This report explores the relationship of the business cycle to the performance of the stock market. The question we want to answer is, can stock market investors use this relationship to their advantage? Specifically, can an investor improve performance by adjusting equity exposure based on cues from the business cycle? We find that the answer to these two questions is yes, as long as the investor knows what clues to look for, and has the discipline to act.
Stock market crashes, corrections and bears cause significant damage to investors who are unprepared to deal with them effectively. But investors who are able to tell the difference between market declines that are linked to a business cycle turning point, and those that are not, have a distinct advantage in the market.

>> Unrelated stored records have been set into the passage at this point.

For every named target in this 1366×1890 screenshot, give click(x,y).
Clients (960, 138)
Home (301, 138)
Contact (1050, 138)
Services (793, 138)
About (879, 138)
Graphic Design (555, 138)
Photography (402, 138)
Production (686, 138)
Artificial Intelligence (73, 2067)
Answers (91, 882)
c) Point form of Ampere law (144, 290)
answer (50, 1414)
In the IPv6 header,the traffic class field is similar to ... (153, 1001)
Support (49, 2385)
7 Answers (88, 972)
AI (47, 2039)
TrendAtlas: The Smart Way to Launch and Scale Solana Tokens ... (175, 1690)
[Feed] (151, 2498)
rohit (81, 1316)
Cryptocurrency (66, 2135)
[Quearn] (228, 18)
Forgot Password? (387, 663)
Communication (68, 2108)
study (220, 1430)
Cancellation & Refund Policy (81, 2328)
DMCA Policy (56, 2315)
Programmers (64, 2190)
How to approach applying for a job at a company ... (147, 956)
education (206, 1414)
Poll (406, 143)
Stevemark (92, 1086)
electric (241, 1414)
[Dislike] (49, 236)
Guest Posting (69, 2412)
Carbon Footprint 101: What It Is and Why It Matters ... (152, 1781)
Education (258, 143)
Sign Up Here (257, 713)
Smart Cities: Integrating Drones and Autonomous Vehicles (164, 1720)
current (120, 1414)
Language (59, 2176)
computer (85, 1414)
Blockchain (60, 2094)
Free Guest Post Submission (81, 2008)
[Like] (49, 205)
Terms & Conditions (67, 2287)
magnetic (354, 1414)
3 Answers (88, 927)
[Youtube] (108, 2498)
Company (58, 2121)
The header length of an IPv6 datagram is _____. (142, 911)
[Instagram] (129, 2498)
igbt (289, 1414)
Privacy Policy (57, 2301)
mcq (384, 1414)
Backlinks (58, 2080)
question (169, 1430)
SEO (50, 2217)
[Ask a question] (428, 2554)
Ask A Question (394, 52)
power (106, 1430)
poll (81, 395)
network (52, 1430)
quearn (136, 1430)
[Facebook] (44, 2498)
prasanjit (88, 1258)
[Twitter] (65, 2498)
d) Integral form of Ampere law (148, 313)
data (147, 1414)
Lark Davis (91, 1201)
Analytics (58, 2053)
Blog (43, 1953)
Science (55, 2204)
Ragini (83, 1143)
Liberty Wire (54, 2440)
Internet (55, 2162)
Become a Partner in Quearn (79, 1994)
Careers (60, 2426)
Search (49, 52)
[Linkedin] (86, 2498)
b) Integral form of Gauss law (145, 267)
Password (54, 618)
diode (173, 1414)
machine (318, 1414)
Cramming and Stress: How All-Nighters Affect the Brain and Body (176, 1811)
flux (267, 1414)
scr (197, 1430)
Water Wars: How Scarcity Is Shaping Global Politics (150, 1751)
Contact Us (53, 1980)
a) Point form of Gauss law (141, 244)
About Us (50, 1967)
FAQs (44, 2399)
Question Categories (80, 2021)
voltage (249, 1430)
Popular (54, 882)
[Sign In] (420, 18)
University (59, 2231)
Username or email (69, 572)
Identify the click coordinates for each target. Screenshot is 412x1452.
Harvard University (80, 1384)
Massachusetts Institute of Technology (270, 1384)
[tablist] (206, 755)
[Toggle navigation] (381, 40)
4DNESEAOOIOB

In Stocks For The Long Run, Wharton Professor Jeremy Siegel shows that switching out of stocks and into Treasury bills before the onset of recessions, yields a performance bonus of more than 4% over a simple buy-and-hold strategy. And being in Treasury bills during the worst market declines has the additional benefit of reducing overall portfolio volatility.
Is there a way to know – ahead of time – that getting out of the way of a market decline is the right move? We find that the answer depends on whether or not the decline is associated with a business cycle turning point.
It is almost as hard to forecast the business cycle using the stock market, as it is hard to forecast the stock market using the business cycle. The two are connected, but the lines of causality are blurred, at best. Going through each of the market events that took place during the longest economic expansions will give us important clues about the nature of the connection.